国税庁が、平成20事務年度の法人税、法人消費税、源泉所得税の調査事績をまとめ、国税庁のホームページに掲載しました。
http://www.nta.go.jp/kohyo/press/press/2009/hojin_chosa/index.htm 

調査の目的としては、次のように書いています。
『適正かつ公平な課税を実現するため、税金の申告・納付に関して的確な指導を行い、特に不正に税金の負担を逃れようとする納税者に対しては、さまざまな角度から厳正な調査を実施することとしています。』

適正公平な課税というのは、昔から言われていたことで、私が税務署の国税調査官をしていたころもそのようなことが言われていました。

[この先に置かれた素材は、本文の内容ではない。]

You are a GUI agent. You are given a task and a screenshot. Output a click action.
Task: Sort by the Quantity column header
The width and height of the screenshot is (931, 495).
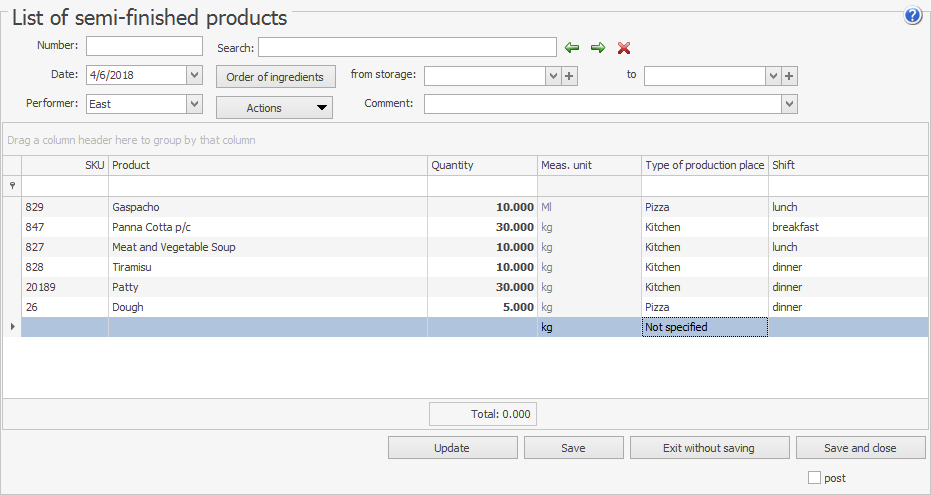[x=482, y=165]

税務職員から、税理士になった今は、国税調査のイメージが大きく変わりました。
税務調査するものから、調査されるものへの変化は、複雑なものがあります。

国税庁によると、調査必要度が高い法人14万6千件について実地調査を実施、し、法人税について非違があった法人は10万6千件、その申告漏れ所得金額は1兆3,255億円、追徴税額は3,272億円だそうです。

報告上、項目を立てている取り組み点が面白いですね。
重点的に取り組んでられたのでしょう。

・事業を行っているにもかかわらず申告していない法人に対する取組
・本店移転を繰り返して調査を忌避する法人に対する取組
・黒字でありながら赤字を装って申告している法人に対する取組
・消費税不正還付法人に対する取組
・広域展開するグループに対する取組
・公益法人等に対する取組
・連結法人に対する取組
・国際課税への取組

また、不正発見割合の高い業種として、次の常連業種がでています。
1位 バー・クラブ
2位 パチンコ
3位 廃棄物処理

国税局・税務署の職員の方は、国税調査というたいへん神経の使う厳しいお仕事がんばってください。

でも、調査を受けるほう、受けるかもしれないほうも、たいへんです。